The economic cuts are coming. We don’t know what this is going to mean to ‘me’. Will ‘I’ have a job, a pension, a holiday? Can I afford to be a ‘deficit denier?’
Life has become very retro: indecision and uncertainty afflict us and whilst on hold, I look for certainties, I look back.
Will we be able to afford education or relocation, even redecoration or a life as I’ve known it? Will we be amongst the ones cast adrift from the lullings of new everythings, amongst those credit-strapped who will be left out in the cold making do?
Life has become retro: looking back, what have I done? How did we deserve this? Where have I been? But forget ‘experiences’, is there anything from experience that I won’t be able to do again?
Is there anything from experience, from imagination, that I need to do that will help me?
I’ve had a wasp colony for neighbours this past summer. Wasps and I rubbed along fine - they’re better company than flies, than mosquitos, shitful pigeons or scampering, gnawing rodents - and I’ve swept up this season’s worker-wasp corpses in numbers that impress me. I am rather awed, they are fabulously marked handsome little creatures, jasper and black, and of course they can sting but they aren’t hunting me like mosquitos, or eating my food, or at least not in so disgusting a manner as flies do. Wasps cut bits off clean, eat or take (wing) away.

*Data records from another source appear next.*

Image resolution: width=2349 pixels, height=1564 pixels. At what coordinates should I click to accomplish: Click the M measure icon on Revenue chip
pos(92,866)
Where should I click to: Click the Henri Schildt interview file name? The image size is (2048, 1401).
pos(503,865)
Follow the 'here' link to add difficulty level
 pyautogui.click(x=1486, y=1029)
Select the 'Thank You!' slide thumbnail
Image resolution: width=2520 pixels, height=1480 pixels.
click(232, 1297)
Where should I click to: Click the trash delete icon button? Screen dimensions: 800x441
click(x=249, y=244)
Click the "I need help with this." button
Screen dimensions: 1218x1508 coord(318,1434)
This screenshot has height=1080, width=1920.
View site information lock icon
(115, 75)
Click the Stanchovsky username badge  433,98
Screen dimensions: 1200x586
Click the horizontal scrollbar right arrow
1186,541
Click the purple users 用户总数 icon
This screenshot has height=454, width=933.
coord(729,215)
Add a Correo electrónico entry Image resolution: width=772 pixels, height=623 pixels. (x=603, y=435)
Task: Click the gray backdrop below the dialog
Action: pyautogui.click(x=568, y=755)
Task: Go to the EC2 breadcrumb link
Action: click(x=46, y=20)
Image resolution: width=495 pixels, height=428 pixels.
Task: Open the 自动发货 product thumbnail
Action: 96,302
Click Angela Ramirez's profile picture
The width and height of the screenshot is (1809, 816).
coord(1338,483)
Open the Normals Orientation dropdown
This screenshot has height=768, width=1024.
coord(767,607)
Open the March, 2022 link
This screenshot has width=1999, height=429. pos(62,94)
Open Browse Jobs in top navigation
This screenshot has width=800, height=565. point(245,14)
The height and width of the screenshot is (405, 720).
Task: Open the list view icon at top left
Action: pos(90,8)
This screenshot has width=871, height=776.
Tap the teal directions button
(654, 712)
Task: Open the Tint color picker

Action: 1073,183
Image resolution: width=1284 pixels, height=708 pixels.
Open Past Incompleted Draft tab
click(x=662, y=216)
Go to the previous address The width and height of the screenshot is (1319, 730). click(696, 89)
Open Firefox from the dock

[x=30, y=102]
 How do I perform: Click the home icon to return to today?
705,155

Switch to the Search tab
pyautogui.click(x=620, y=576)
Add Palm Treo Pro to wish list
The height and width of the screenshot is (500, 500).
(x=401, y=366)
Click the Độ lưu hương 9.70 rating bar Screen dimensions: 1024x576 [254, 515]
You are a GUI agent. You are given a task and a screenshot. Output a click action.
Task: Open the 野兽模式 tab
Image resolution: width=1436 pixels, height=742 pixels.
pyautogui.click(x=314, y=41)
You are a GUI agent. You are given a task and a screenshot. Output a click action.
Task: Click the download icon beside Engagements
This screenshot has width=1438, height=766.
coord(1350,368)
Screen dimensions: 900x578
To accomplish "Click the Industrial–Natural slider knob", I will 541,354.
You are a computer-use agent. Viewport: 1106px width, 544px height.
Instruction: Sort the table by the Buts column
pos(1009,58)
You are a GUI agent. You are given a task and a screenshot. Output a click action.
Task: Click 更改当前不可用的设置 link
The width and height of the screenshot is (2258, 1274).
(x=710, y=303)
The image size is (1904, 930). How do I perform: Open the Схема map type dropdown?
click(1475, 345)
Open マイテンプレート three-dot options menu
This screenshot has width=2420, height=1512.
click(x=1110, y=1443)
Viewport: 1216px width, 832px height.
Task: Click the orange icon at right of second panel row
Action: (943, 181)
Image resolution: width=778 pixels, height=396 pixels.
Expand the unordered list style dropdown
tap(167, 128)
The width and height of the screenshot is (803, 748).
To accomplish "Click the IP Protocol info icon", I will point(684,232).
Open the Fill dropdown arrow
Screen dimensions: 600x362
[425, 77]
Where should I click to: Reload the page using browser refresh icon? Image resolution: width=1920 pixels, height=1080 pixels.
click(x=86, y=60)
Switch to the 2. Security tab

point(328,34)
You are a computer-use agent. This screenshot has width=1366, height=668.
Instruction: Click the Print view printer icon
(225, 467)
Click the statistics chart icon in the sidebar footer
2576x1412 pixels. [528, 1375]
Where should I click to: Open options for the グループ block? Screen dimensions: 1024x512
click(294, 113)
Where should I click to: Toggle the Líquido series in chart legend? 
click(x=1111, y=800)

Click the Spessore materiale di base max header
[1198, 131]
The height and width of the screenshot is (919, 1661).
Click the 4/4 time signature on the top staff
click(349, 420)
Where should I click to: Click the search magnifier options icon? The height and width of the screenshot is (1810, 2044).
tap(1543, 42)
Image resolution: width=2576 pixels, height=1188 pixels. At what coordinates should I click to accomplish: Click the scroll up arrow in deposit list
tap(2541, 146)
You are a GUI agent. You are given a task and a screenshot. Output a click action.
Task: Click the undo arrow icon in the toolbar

It’s October now and getting colder. Jasper queens should be tucked up snug for over-wintering but they’re still cranny-hunting amongst the rafters in my studio, methodically quartering the skylights and buzzing about.
It’s getting colder and we’ve waited for October to be told, but the cuts are no more clearly understood.
Life has become very anxious: my options have shrunk and buzzing wasps busily going about house-hunting and planning ahead is unnerving me. What do they know that I don’t? Nothing useful to me, I know they’re just doing what wasps always do, but their instinctive certainty exposes my uncertainty. If we are to fail, they could take over and admire jaspers as I do, I can’t be standing by allowing a wasp take-over. It’s a species thing.
With no other clear direction, I’m stirred to do my bit in our defence.
How can you ‘kill’ at all is one question, I’m flapping to go on the offensive, but how could I kill buzzing pregnant females?
Jasper on Yellow
The words ‘wasp’, ‘queen’, and ‘jasper’ carry many various connotations. I’m not canny enough to attempt a pastiche embracing the range of meanings, although I wish I was.